The burglar who forced his way into The Storehouse Community Project shop, in Magdalen Street, and walked out with the charity’s till and takings, was branded “evil” by the distraught owner of the shop.
But, when fellow traders in the city street learned about the break-in, they had no hesitation in reaching into their pockets to replace the money the burglar had snatched.
Kim Easter, who opened the Storehouse in November, said of the burglary: “It was really quite evil what they did. They came and smashed the back door and took the till.
“I arrived on Thursday morning and when I went into the shop it was just a mess. The thing is, we’re a community shop and we’re trying to help people who are struggling.
“If whoever did this was down on their luck and had come in the front door saying they were in dire straits, we’d probably have offered to help them out.
“But I don’t think that was what this was. The police said he was wearing rubber gloves, so I think this was someone who knew what they were doing and had done this sort of thing before.”

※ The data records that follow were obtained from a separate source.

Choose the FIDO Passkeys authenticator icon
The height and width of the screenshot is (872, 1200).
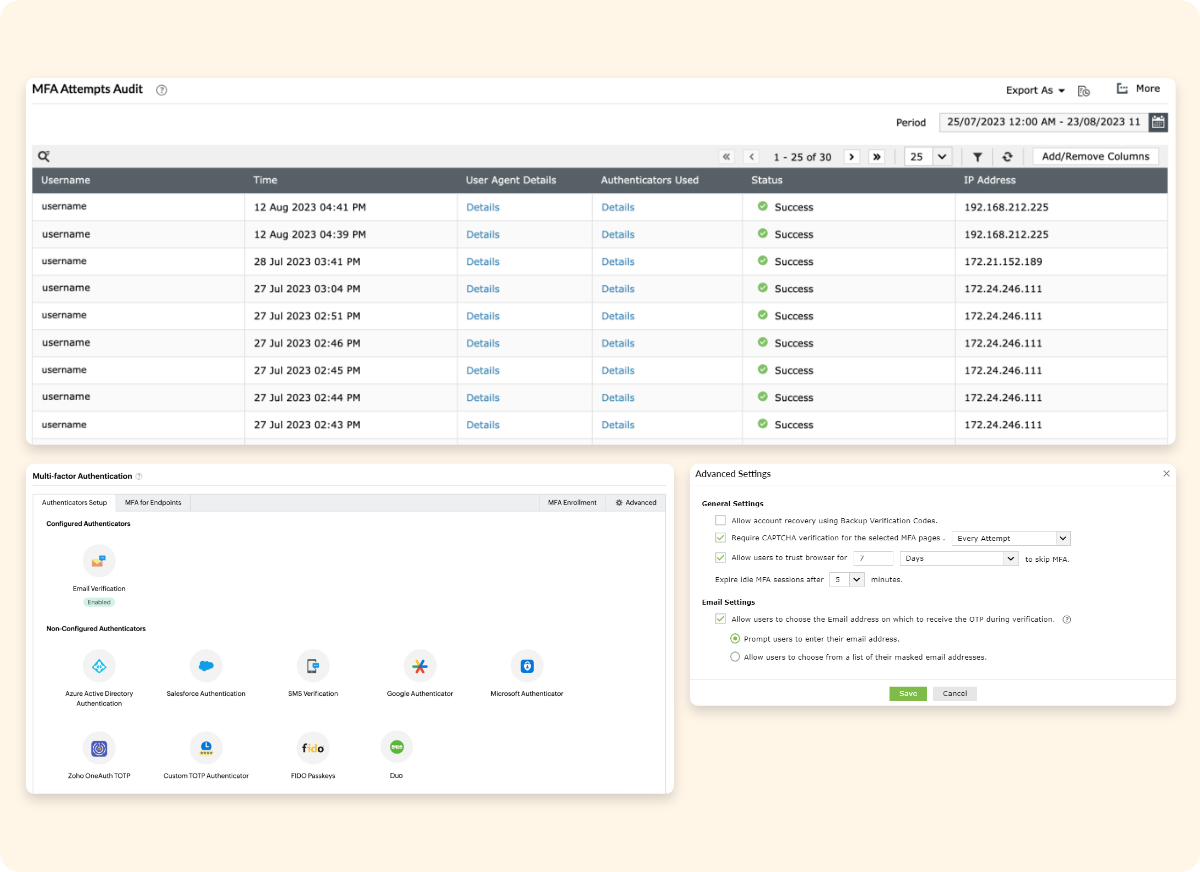pos(312,748)

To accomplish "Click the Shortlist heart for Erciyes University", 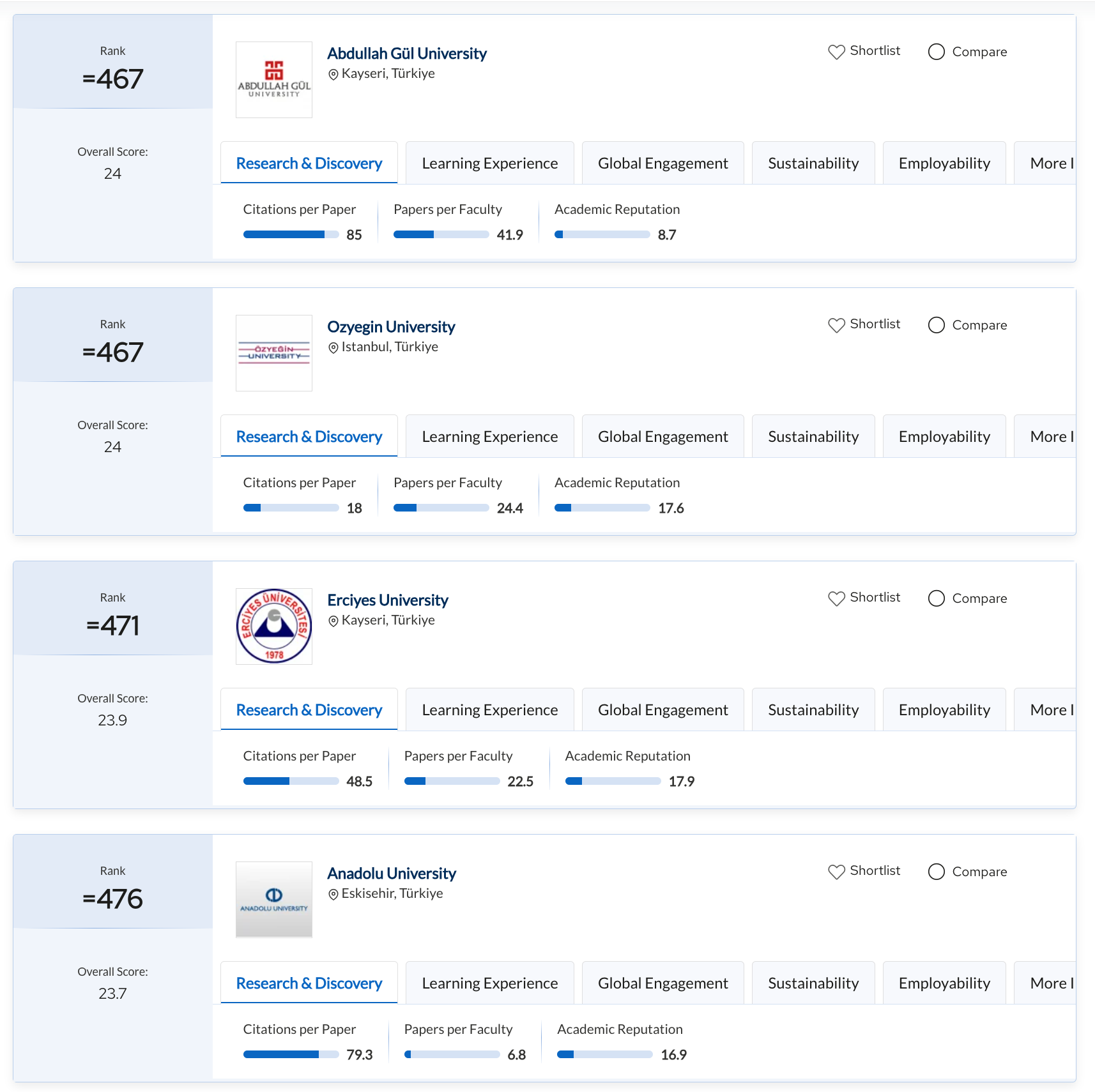I will (x=836, y=598).
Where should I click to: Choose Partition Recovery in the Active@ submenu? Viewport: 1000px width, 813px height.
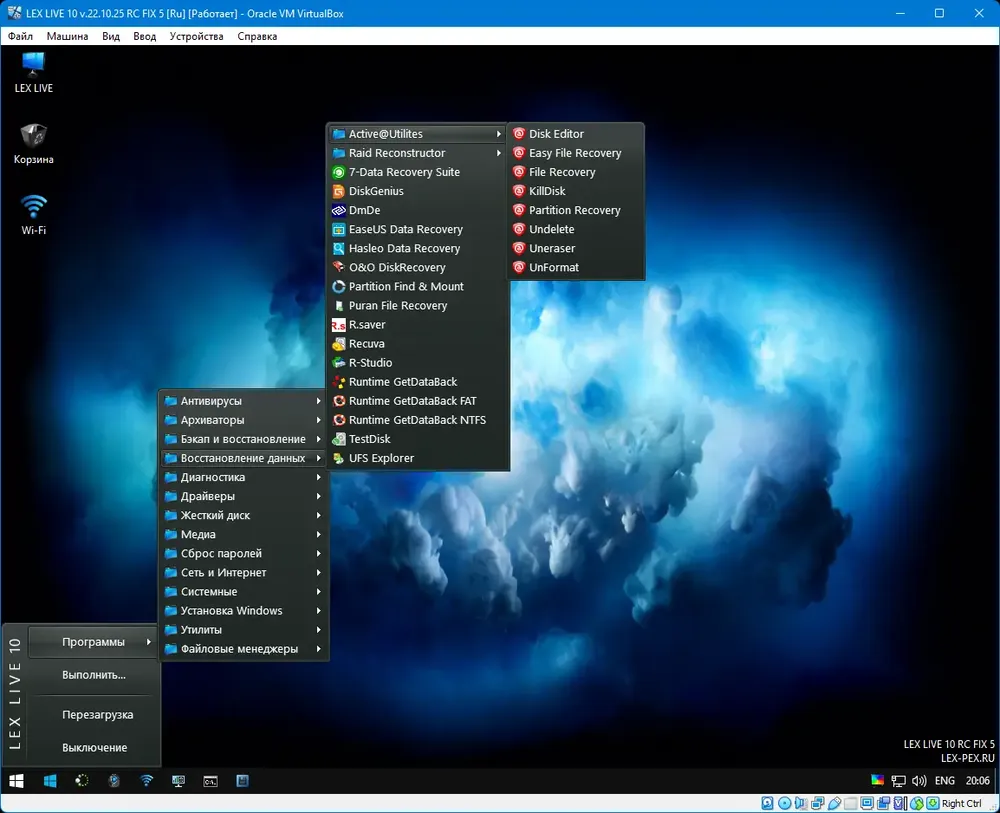[x=576, y=210]
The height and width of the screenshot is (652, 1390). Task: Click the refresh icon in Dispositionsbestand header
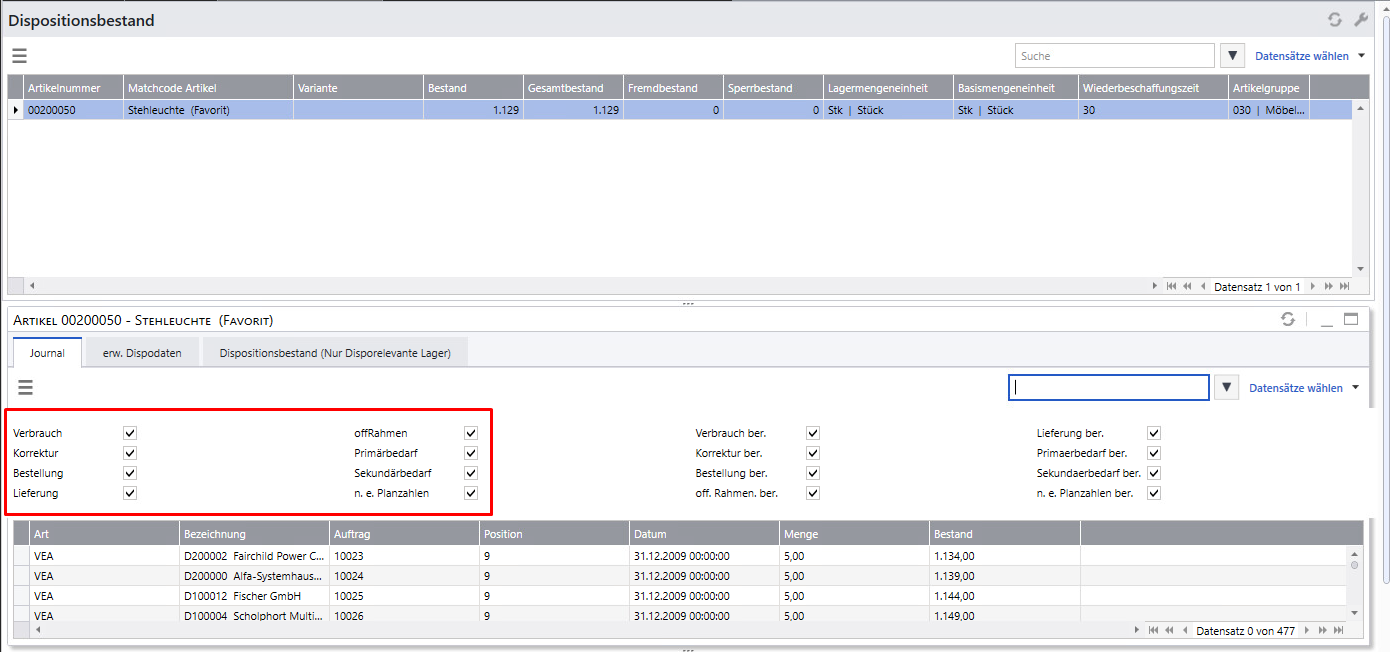[x=1334, y=19]
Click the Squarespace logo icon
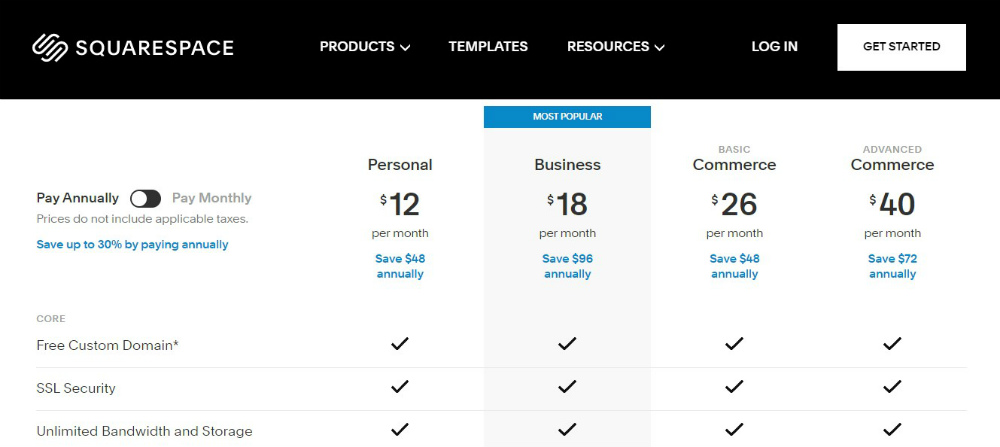The height and width of the screenshot is (447, 1000). (x=49, y=47)
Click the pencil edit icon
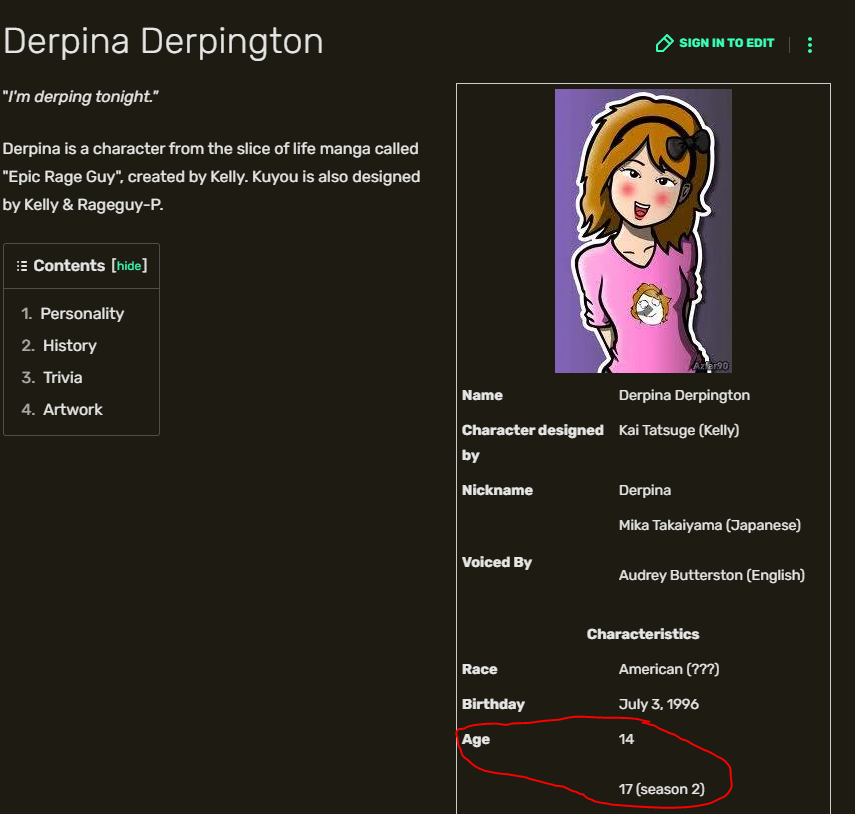 (x=664, y=43)
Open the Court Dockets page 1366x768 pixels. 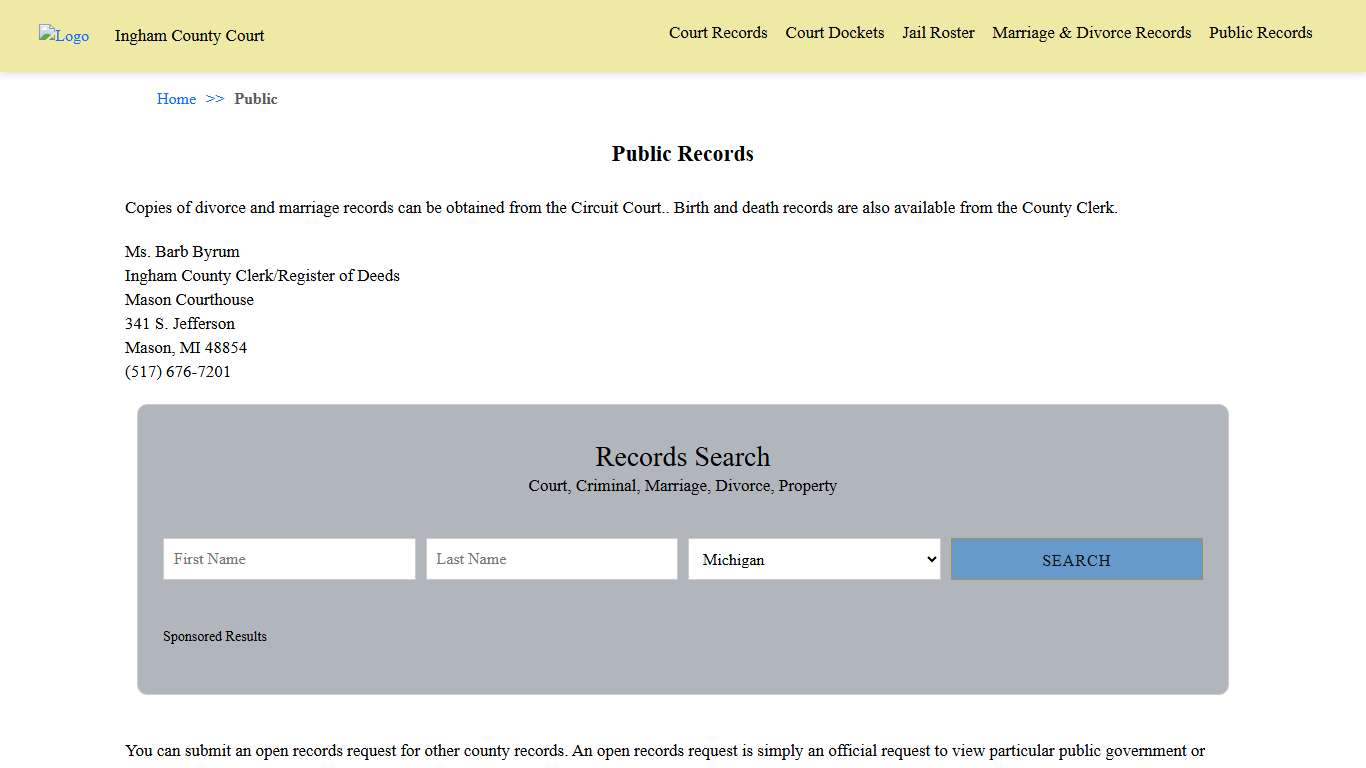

While the burglary left Mrs Easter down-hearted, fellow shopkeepers in Magdalen Street soon restored her faith in human nature.
She said: “The good thing which came of this was that we soon had half the money which had been taken back, because other shopkeepers who heard what had happened replaced it. It was amazing.” The break-in was the third on a charity shop in Norwich in the space of just a month. The Big C shop, also in Magdalen Street, was broken into on Tuesday, December 18. In that raid, a safe was ripped off the wall.
Following that burglary, people and businesses dug deep to help the charity get back on its feet, with donations, collections and offers of help.
Another charity which was targeted by burglars was the Samaritans shop in Aylsham Road. That charity, which helps provide emotional support for people in despair, was broken into some time between 11.30pm on New Year’s Eve and 8.30am the following day.
Clothing and other items, such as tea, coffee and sugar, was taken after the criminals smashed a side window. The shop was also broken into in November last year.
Mrs Easter, who lives in Heartsease, said she wondered if criminals were specifically targeting charity shops. She said: “It seems to be a bit of a pattern. They do seem to be targeting the city’s charity shops.
“It’s going to take a little bit of money for us to do the things we need to do to stop this happening again.”
Anyone with information about the break-in at The Storehouse Community Project, or who saw anyone suspicious in the Magdalen Street area last Wednesday night or Thursday morning, should telephone Norfolk police on 101 or Crimestoppers on 0800 555111.